Task details: The records below must be output exactly, without pictures.

[Items listed in a dataset]
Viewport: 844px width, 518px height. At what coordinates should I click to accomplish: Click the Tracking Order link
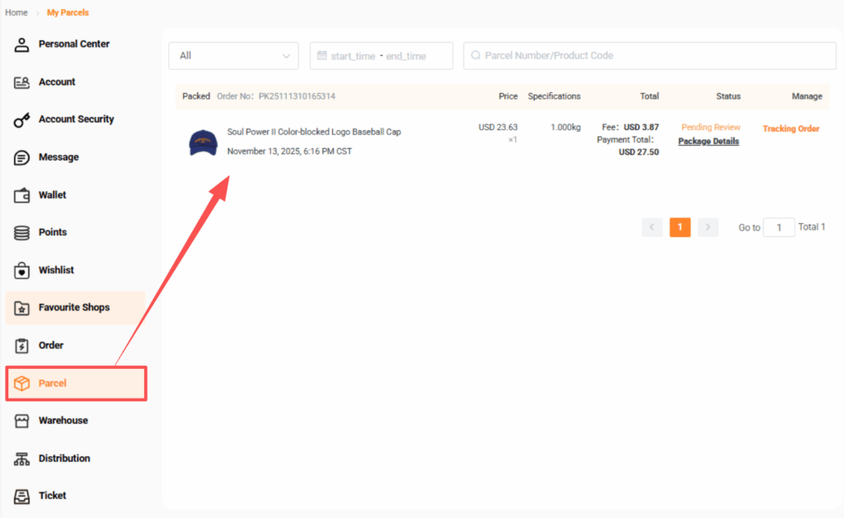pos(790,129)
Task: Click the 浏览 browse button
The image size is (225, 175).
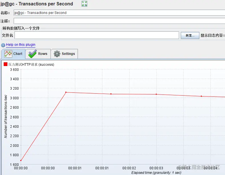Action: coord(190,35)
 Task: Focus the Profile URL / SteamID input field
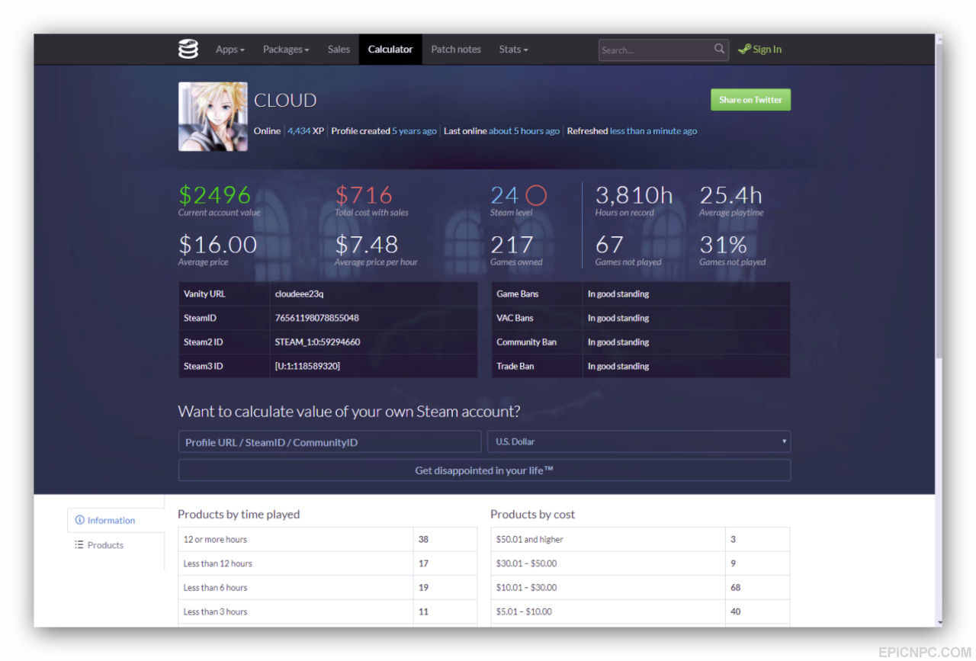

Solution:
Viewport: 844px width, 518px height. At what coordinates should I click to accomplish: Click the Tracking Order link
pos(790,129)
Task: Click the 浏览 browse button
The image size is (225, 175).
Action: coord(190,35)
 Task: Focus the Profile URL / SteamID input field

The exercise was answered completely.